Fitch Ratings, one of the world’s leading investment and economic rating agencies, has projected that despite the whirlwinds in the world’s economic landscape across geopolitical zones, global reinsurers are expected to maintain strong earnings through the rest of 2024 and into 2025.
The rating agency linked its forecast on the reinsurance business to generally adequate pricing and disciplined underwriting by risk-underwriting entities.
In a news report on Wednesday from Reinsurance News, an online industry-focused medium, Fitch noted that in the first half of 2024, the 19 non-life reinsurers tracked by its researchers achieved a combined ratio of 84.2%, an improvement from 85.9% in the same period last year. This improvement is attributed to better underwriting profitability and manageable catastrophe losses.

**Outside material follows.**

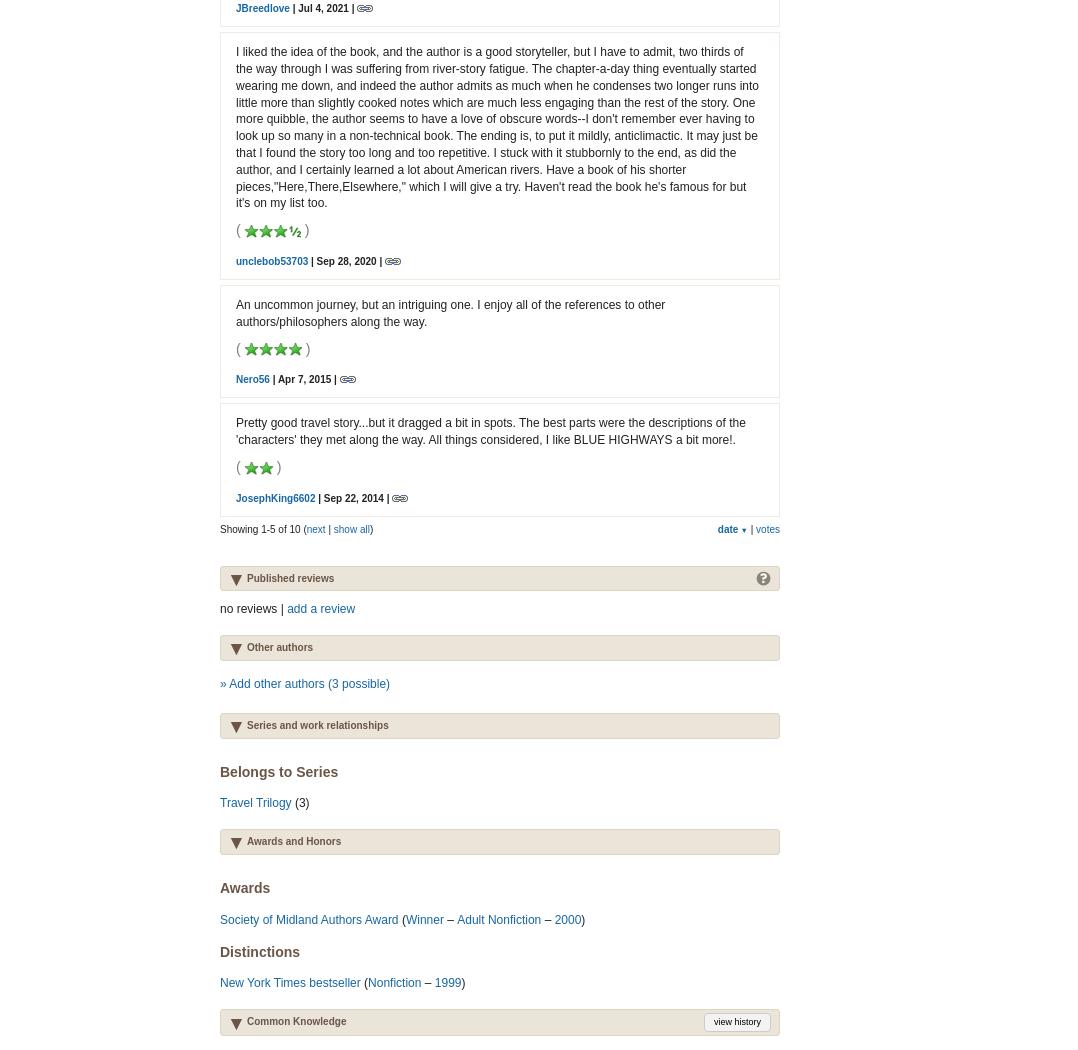  What do you see at coordinates (261, 8) in the screenshot?
I see `'JBreedlove'` at bounding box center [261, 8].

Based on the research finding, the rating firm predicted: “Underwriting results should remain favourable in 2H24 and 2025 as pricing is generally adequate.”

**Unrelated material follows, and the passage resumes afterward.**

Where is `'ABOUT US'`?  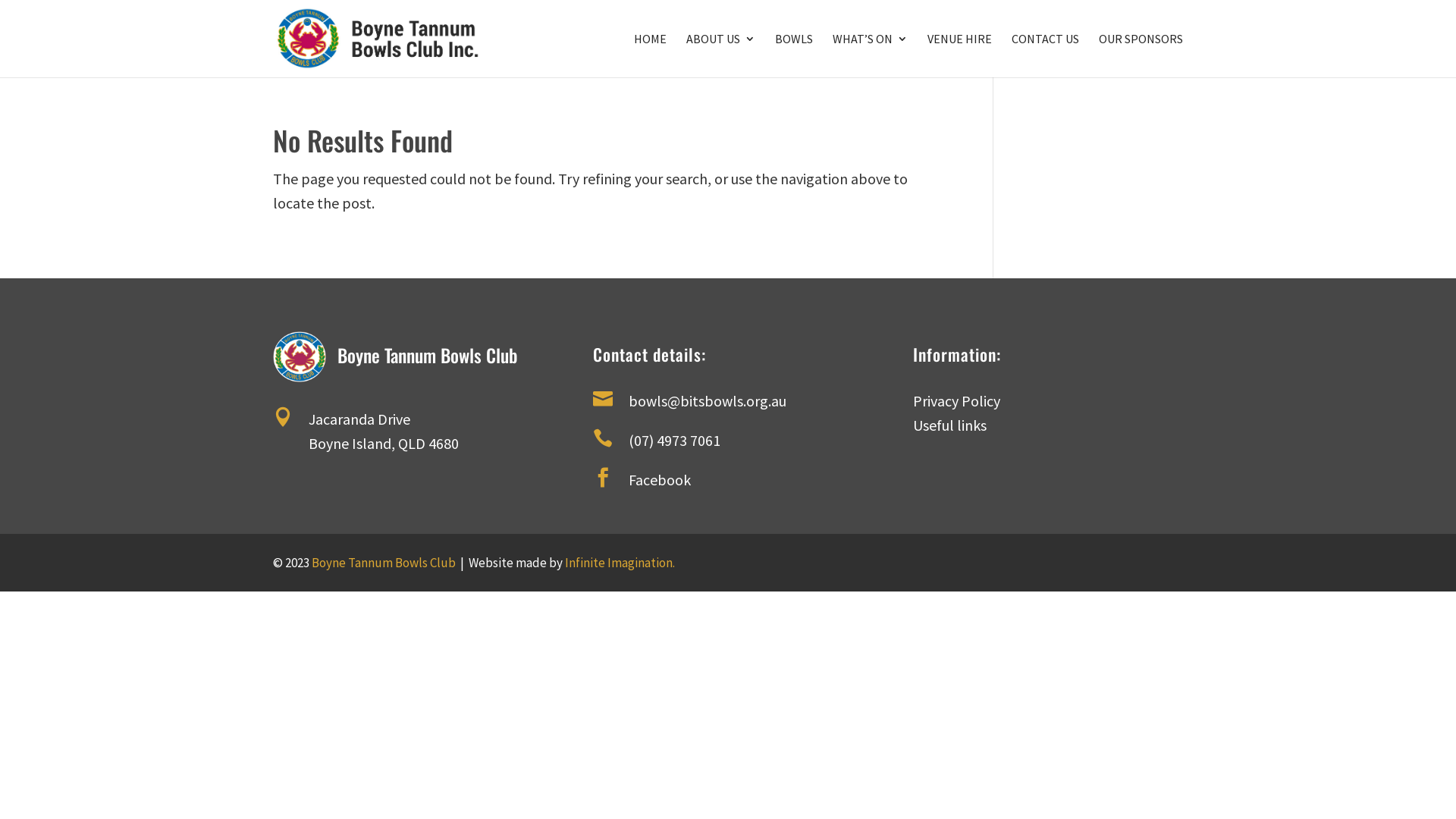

The report reflected that non-life reinsurance net premiums increased by 6% in 1H24 from 1H23, reflecting strong performance during the reinsurance renewals, as market conditions remained favourable.
While premium growth is expected to persist, Fitch predicts it will slow as competition increases in the market.
In addition, the firm reported that for life and health (L&H) reinsurance, there was a 6% rise in pre-tax income for the first half of 2024 as profitability varied among companies based on their mortality and morbidity experience.
Fitch noted that but overall, increased investment income from higher interest rates benefited the entire group.
Additionally, it reported that shareholders’ equity increased by 6% in 1H24 from the end of 2023, driven by higher underwriting and investment income, as well as gains in equity markets.
On the industry outlook, it predicted: “Companies are expected to maintain strong capitalisation and may increase share repurchases and dividends in the latter half of 2024 and into 2025 as growth opportunities lessen and investors seek returns on capital.”